───── RECORDS FOR THE TASK

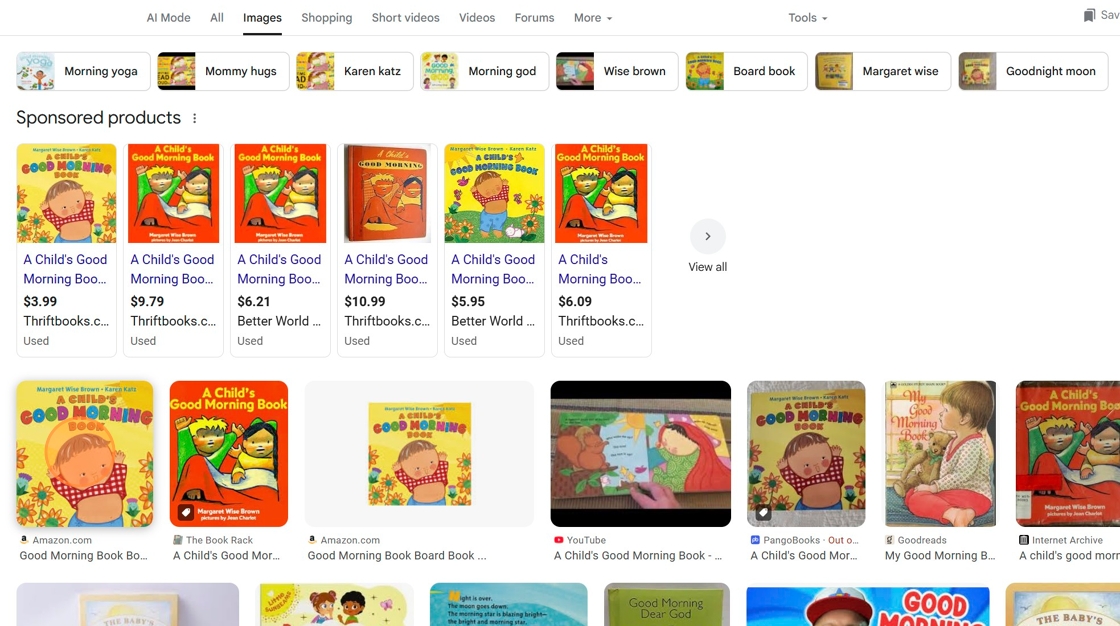Select the Goodnight moon suggestion chip

[x=1033, y=71]
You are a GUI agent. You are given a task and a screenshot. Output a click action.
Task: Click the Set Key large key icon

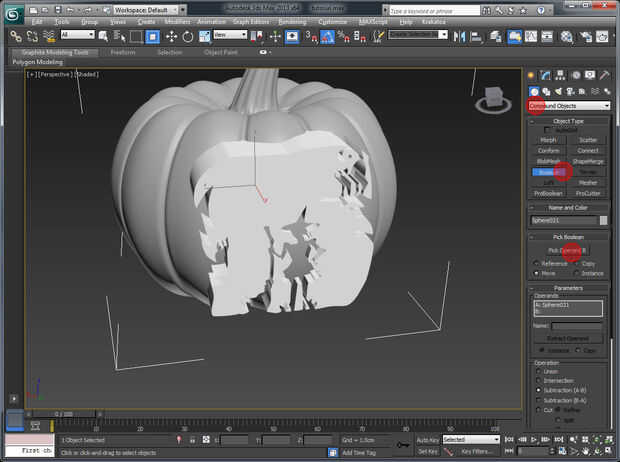[402, 445]
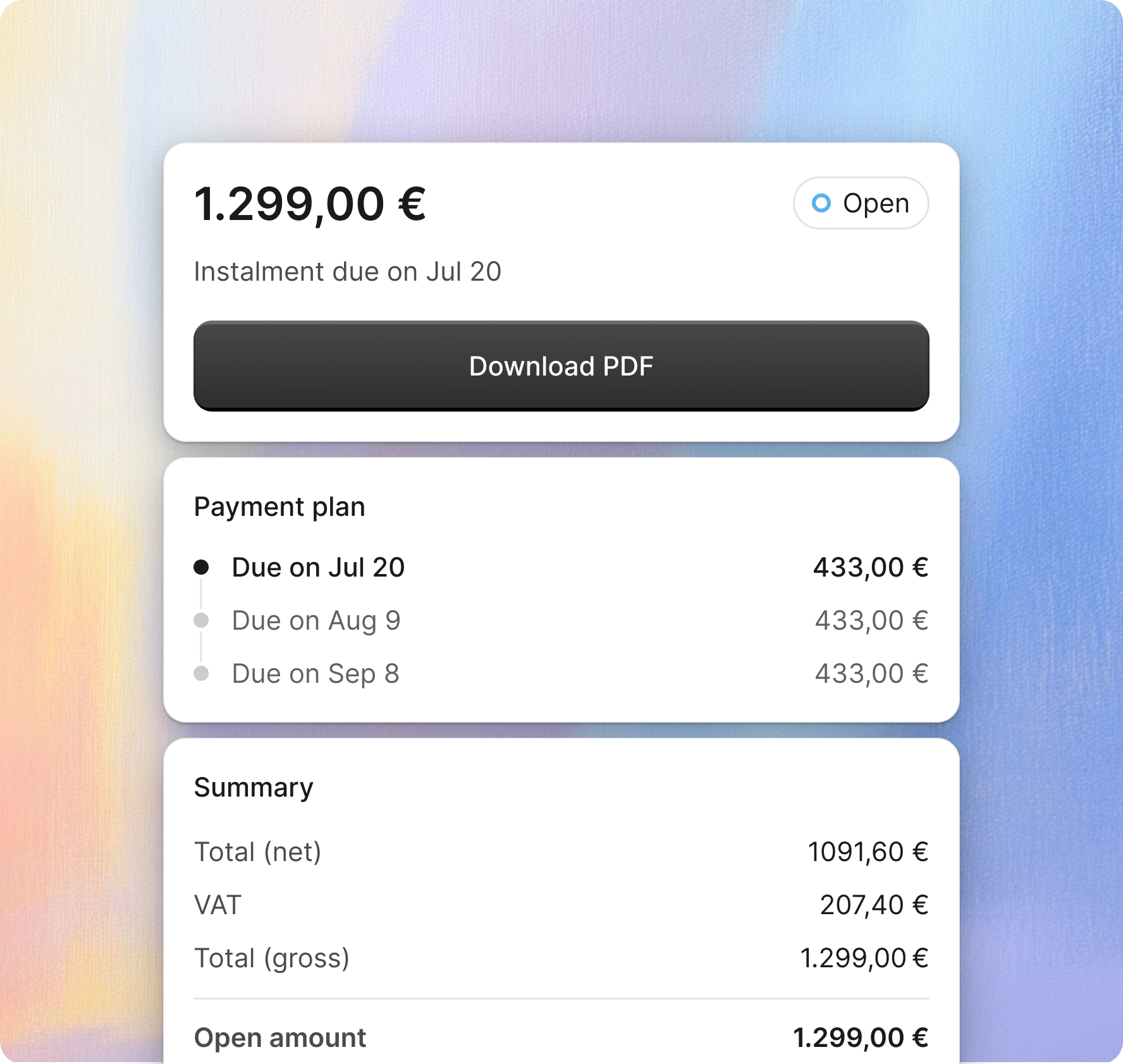The image size is (1123, 1064).
Task: Expand the Summary section
Action: point(254,787)
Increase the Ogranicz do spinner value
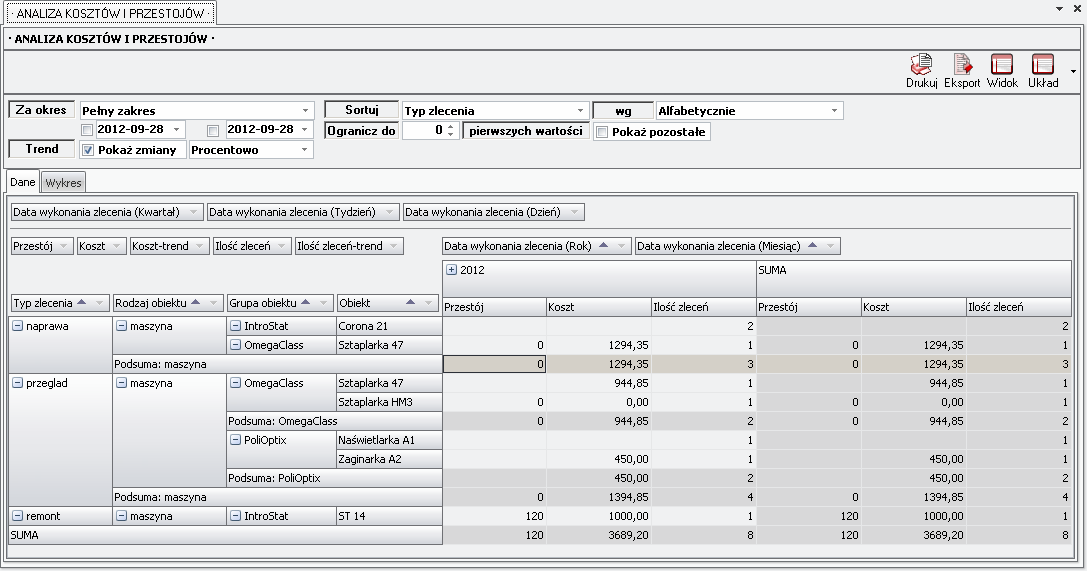This screenshot has height=571, width=1087. point(451,126)
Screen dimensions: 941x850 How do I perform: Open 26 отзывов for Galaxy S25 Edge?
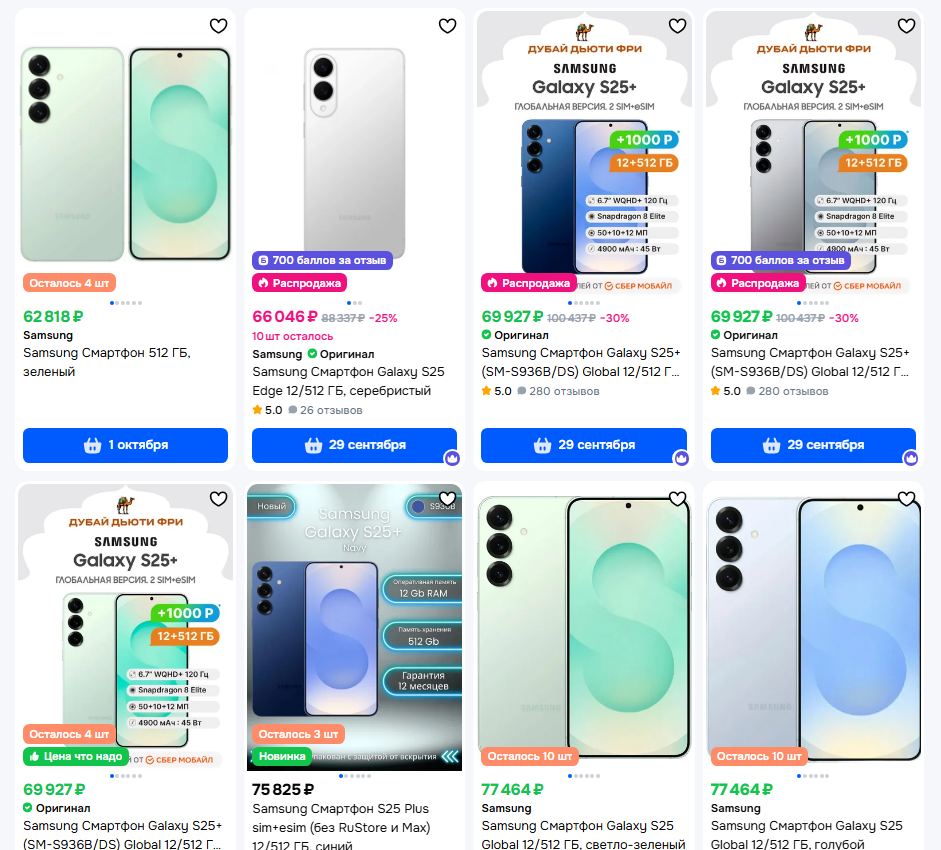point(331,410)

──────────

#### ACTIVITY
When you reach the line containing "You are a GUI" in the entries above, please retype it and each line after it through the last one, exactly, without the pictures.

#### ANSWER TO THE PROBLEM
You are a GUI agent. You are given a task and a screenshot. Output a click action.
Task: Click the Set Key large key icon

[402, 445]
The image size is (1123, 1064).
Task: Expand the Summary section
Action: point(254,787)
Increase the Ogranicz do spinner value
This screenshot has height=571, width=1087. point(451,126)
Screen dimensions: 941x850 How do I perform: Open 26 отзывов for Galaxy S25 Edge?
point(331,410)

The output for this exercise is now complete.